There are currently 63 public-private partnership (PPP) projects at various stages of development: 17 in inception, 32 in feasibility, and 14 in procurement. Among the most advanced is the six border posts project, which will ease congestion, boost regional trade flows, and upgrade key inland border posts. PPPs provide a viable alternative for public entities to undertake projects, even in a fiscally constrained environment.
The operationalisation of the Infrastructure Finance and Implementation Support Agency (IFISA) on 1 April 2026 will be a key enabler in further growing the PPP project pipeline.
In recognition of the importance of data and artificial intelligence in the economic development of South Africa, the government is exploring options to bolster investment in data infrastructure. This will be critical in accelerating the country’s digital transformation.
National Treasury has developed a debt sustainability model to assess risks to the baseline fiscal framework. While it is not possible to provide precise assessments of future outcomes, this tool offers risk-adjusted projections under different scenarios, supporting sound fiscal decision-making. The model is not used to determine fiscal policy, but rather to indicate the likely trajectory of debt under various growth scenarios and the fiscal effort required to maintain sustainability. Under current economic conditions, the model suggests that the government’s approach is sufficient to keep debt on a declining path and to build buffers against shocks, implying that even significant shocks would not derail the path to debt stabilisation.
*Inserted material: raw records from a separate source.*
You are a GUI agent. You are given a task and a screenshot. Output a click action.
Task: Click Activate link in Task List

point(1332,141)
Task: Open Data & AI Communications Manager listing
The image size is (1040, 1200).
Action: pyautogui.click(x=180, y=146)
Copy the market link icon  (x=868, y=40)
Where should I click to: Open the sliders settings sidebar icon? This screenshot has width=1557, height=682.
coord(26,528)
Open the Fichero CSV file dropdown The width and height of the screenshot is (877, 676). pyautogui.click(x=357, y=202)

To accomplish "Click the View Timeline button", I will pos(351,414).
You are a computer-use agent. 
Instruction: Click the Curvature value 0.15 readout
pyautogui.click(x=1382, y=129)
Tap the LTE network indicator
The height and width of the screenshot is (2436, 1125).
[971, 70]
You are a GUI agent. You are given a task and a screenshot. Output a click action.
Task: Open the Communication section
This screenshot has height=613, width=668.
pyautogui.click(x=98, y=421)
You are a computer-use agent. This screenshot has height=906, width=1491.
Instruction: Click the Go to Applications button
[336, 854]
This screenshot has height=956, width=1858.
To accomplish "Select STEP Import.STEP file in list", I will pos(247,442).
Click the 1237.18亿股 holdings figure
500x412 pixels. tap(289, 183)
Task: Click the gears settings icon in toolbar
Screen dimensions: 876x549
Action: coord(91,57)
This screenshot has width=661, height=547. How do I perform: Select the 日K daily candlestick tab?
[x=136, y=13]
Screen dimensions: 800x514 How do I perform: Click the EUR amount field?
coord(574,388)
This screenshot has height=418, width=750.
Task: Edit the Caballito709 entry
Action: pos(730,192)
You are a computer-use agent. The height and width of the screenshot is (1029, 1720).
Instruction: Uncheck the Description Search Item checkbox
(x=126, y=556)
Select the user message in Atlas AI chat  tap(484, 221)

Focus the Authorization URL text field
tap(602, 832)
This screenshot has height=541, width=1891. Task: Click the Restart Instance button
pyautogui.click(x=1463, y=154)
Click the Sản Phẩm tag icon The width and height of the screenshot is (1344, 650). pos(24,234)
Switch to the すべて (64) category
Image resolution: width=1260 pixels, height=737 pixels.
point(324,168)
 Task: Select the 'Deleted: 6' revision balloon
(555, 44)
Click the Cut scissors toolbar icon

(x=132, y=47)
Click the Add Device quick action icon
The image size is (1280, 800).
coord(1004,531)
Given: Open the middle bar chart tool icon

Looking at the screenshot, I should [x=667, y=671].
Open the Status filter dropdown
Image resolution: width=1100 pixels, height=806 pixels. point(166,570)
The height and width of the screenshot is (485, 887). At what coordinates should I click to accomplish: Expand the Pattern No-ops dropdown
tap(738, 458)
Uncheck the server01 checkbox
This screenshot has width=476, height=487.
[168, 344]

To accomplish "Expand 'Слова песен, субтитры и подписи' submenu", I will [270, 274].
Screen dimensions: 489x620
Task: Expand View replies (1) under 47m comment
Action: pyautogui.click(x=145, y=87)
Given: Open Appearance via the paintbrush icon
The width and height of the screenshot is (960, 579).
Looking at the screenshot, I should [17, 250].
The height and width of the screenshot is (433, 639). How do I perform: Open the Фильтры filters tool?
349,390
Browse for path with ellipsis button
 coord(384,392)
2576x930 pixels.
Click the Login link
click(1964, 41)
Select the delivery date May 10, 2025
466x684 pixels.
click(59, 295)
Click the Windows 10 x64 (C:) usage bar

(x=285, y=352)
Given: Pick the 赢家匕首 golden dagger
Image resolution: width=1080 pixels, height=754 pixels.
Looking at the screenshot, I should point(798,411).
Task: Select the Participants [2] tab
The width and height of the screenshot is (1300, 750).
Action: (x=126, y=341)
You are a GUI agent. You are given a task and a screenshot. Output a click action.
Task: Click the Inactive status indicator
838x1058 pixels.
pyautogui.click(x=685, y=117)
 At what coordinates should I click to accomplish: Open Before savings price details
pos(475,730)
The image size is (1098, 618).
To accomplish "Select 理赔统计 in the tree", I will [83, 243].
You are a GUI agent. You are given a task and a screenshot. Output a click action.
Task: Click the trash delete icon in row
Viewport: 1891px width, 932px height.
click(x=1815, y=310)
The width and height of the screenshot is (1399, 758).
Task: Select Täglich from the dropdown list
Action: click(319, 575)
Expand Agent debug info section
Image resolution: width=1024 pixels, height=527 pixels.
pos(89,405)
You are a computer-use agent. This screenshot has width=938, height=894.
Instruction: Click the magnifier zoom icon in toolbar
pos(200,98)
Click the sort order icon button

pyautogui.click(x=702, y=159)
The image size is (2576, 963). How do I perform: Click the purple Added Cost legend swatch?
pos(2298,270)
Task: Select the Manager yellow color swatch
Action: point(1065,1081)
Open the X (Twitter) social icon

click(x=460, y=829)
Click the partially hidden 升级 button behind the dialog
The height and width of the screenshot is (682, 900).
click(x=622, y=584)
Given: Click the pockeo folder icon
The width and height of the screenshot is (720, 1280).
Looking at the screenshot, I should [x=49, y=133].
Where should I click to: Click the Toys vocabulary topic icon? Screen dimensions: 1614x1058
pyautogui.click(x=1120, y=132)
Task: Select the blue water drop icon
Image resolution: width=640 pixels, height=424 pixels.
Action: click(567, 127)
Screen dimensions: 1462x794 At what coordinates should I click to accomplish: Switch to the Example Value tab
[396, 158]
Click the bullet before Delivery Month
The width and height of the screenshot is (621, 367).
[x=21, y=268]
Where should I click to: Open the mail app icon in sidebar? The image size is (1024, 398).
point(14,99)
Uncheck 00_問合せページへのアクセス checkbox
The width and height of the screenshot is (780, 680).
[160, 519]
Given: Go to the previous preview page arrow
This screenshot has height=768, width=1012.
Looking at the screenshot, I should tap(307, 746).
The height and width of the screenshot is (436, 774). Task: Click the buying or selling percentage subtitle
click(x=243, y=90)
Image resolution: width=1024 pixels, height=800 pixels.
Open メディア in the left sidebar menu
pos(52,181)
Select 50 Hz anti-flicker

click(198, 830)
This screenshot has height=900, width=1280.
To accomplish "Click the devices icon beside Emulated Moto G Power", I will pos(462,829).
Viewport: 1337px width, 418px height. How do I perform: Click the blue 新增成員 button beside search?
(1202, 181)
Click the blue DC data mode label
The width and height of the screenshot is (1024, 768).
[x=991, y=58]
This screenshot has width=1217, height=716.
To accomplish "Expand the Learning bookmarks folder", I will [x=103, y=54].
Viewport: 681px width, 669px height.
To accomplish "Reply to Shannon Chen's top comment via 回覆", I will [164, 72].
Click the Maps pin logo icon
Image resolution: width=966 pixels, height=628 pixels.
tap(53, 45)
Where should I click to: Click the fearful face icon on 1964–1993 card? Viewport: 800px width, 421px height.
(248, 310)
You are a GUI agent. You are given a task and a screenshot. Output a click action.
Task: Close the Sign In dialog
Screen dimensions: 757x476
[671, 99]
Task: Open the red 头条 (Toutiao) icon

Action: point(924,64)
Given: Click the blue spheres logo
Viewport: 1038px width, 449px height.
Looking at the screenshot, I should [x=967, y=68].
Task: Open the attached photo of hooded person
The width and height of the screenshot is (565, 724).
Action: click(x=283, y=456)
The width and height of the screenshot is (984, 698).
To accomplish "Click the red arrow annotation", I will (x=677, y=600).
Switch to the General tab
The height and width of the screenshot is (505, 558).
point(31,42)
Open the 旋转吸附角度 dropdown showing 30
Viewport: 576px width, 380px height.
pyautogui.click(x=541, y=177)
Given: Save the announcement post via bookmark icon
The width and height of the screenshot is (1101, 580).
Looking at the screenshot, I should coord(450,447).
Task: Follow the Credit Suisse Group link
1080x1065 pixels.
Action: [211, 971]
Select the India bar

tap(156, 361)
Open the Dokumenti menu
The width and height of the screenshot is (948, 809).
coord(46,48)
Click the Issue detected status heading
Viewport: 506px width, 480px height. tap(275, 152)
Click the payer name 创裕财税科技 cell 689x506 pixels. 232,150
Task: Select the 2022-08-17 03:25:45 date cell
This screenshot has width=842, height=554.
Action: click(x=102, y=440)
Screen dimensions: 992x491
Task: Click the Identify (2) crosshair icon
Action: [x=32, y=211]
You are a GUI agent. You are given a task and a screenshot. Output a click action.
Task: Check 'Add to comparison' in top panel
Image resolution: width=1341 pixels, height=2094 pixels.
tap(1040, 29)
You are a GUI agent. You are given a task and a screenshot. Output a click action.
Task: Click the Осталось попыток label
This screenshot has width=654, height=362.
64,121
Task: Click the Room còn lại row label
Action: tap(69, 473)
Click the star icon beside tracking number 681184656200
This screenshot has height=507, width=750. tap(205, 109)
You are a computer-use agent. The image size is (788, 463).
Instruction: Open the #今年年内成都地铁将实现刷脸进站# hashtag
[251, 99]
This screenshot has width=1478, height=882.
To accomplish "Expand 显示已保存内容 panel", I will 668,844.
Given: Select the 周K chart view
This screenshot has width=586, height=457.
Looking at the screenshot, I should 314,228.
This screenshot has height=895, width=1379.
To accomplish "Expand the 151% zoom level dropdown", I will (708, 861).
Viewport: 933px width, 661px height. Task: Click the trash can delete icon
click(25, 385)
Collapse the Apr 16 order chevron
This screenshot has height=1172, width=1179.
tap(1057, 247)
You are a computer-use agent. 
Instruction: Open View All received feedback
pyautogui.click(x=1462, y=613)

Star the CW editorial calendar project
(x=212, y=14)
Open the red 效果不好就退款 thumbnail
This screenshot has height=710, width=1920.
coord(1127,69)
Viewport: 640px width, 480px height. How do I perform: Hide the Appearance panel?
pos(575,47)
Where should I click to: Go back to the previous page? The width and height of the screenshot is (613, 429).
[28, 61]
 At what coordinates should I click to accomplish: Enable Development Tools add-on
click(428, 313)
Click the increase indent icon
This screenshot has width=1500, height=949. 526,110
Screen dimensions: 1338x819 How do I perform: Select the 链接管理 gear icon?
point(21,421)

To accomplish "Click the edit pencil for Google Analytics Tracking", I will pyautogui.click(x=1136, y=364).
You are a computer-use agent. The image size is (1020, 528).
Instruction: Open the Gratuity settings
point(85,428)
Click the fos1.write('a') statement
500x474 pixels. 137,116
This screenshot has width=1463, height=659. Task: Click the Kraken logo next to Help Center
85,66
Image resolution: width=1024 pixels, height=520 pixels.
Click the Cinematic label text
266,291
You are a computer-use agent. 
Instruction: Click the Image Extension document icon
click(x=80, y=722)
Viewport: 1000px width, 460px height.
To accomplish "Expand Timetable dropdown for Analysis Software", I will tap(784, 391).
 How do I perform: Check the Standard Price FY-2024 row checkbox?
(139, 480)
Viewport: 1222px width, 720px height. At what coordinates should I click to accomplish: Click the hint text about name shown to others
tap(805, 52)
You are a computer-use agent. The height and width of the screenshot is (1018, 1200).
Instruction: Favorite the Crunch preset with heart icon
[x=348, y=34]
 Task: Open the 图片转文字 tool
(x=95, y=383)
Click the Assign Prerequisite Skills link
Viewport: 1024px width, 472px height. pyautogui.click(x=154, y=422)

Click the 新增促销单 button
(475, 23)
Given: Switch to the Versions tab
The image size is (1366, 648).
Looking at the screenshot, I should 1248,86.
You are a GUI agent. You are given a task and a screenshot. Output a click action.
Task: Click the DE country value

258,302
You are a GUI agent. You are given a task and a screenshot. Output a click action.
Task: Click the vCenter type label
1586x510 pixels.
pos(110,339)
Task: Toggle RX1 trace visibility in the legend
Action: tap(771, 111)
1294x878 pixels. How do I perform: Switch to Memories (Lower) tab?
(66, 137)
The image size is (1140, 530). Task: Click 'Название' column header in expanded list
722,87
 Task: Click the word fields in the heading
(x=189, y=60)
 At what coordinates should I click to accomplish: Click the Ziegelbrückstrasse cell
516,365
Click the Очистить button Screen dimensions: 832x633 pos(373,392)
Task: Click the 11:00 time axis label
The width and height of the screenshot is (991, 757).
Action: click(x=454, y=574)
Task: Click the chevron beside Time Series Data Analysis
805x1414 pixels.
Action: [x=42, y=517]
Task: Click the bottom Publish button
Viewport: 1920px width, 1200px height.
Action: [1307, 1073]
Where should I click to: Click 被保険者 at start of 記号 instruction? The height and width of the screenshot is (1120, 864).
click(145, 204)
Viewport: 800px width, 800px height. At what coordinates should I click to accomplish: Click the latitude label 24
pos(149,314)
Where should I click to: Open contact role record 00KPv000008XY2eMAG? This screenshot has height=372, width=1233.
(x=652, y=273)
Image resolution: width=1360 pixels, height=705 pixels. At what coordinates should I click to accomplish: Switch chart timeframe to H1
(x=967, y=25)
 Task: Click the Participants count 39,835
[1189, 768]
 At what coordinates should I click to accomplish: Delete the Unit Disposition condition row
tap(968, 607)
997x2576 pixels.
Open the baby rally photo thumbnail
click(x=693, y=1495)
Looking ahead: sustaining momentum for a resilient and equitable future
As Deloitte’s subject matter specialists projected, the 2026 budget will play a crucial role in South Africa's economic recovery, focusing on fiscal sustainability, structural reforms, financial stability, and controlling inflation. This perspective was echoed by President Cyril Ramaphosa in his State of the Nation Address, where he emphasised that the nation is in a stronger position than it was a year ago, with economic growth showing promising signs of momentum. By building on this positive foundation, South Africa has the opportunity to foster a more resilient and equitable society, enhancing its position on the global stage. Having made significant progress, it is now essential to sustain this upward trend and further accelerate the country’s development efforts.